Lots of time has passed since then and the band has progressed, opening for such acts as Barenaked Ladies, Dave Matthews and even opening for Sting (who ran to meet Brian after seeing his performance). They have added better equipment and a more experienced crew. Joe not only brought musical knowledge to the table, but helped raise the confidence level when he came into the picture. Every new album became their best work. And playing this past summer with the Boston Pops Orchestra at Symphony Hall, well, that just shows how much respect people have for them as musicians and songwriters.

There has been so many good times (and some not so good), though to keep from getting too wordy (and because the water in my eyes keeps stalling the progress of this letter), I have compiled bulleted lists of things that I will miss and not miss from my experience (though with six years of touring, I am sure that I have missed a few things that deserve mention).

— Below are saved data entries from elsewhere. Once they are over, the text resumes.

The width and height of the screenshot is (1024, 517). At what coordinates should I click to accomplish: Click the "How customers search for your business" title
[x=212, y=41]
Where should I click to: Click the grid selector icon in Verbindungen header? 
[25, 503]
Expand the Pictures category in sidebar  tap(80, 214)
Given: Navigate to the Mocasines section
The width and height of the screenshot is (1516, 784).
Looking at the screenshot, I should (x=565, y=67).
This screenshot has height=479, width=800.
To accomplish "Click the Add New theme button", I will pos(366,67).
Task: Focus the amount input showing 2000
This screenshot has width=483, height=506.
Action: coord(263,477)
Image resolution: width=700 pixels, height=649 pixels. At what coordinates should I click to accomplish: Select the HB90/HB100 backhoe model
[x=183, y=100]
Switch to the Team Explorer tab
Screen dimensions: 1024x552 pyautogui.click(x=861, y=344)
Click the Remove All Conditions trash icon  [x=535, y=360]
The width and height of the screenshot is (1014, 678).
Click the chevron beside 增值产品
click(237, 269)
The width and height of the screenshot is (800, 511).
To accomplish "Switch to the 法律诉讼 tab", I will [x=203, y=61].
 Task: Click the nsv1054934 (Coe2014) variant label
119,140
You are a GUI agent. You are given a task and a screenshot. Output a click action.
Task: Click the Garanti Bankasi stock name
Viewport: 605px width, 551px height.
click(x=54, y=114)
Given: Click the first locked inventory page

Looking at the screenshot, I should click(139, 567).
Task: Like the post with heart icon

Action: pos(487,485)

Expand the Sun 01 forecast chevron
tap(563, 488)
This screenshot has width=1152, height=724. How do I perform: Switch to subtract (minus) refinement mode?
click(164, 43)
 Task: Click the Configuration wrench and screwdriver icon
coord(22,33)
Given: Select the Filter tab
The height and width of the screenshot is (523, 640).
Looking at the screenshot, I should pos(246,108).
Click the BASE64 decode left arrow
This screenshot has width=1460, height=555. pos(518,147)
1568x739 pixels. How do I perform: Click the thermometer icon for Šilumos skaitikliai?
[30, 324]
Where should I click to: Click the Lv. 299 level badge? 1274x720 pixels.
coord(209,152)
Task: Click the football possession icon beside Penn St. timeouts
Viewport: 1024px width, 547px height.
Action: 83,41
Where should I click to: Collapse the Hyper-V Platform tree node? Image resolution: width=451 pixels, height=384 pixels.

Here is a list of some things I will not miss about touring:
• Aberfoyle water (tastes like burning)
• Whooping cough—several of us got this many years back; you would cough and gasp for air, sometimes for several minutes until you burped and then could breathe again. So weird…
• That horrible stomach bug that went around on John Mayer tour 2002—I pissed out my ass for 10 days. I was so traumatized from shitting myself while sleeping the first night that I was scared to fall asleep during the many nights that followed. Freddy Krueger, you are nothing!
• Grumpy, local crew guys who stare at teenage girls and make tasteless comments; so creepy.
• Going into the mucky, man-made pond to retrieve a frisbee (which landed right in the middle of the quagmire). My feet sank in about 6-8 inches. Why did I think I could clear the water hazard in one throw?
• Cleaning Brian’s blood off of the drums (he returned the favor once when I bled).
• Breathing truck diesel at 8am.
• Festivals, and all of the crappy bands that play them.

Here is a list of some things I will miss very much about touring:
• Bus chocolates
• Bocce
• Frisbee and chess with Brian
• The endless supply of baked goods from Guster fans—though I never put on the “Guster 15”, many a crew member went home after tour thinking about how to lose the extra pounds.
• Sega Tennis
• Smash or trash (if you offer a copy of your band’s cd to the Guster bus, understand that it will be judged by a harsh panel of listeners with an appetite for destruction)
• Joking about cleaning Brian’s blood off of the drums.
• Guster family dinners
• Sitting in the captain’s chair on the bus, traveling our beautiful country.
• Playing on stage with Guster (especially with Guster and Ben Folds on “All the Way up to Heaven”).
• Hearing Lionel Ritchie’s “Easy” at the end of a show.
• Nights on the bus with great music, great tv and great laughs.

But I will especially miss my Guster family: Dalton and everyone in the office; the great people from the industry who have put so many resources into the band; my fellow crew members, past and present—together we overcame very challenging situations and rocked it; the fans whose loyalty and energy has been such an integral part of the experience; and much love to Adam, Brian, Joe and Ryan, who I have happily served for many years and who have provided me with an environment full of learning and positive stimulation. I can honestly say this has been the most enriching experience of my life, and though I am going to miss all of you and the road experience very much, I am looking forward to joining the masses of Guster fans so that I can enjoy your excellent music from the perspective in which it is meant to be enjoyed.

My best to you all, together and individually. To the band: I am very proud of you guys. You created an entire community from scratch, provided jobs for many people and gave fans music that they will keep close with them for a long time. Your creativity and perseverance as a band is an inspiration. To Brian: I will miss working with you and I can’t thank you enough for taking a chance on the goofy kid with no road experience. It has been an honor to be your tech and your friendship is irreplaceable. I have enjoyed getting to know you in all of your complexity over the years. I will miss being on the road with you terribly, though I look forward to continuing our friendship at home.

Good luck and be well, all of you. See you at Nokia!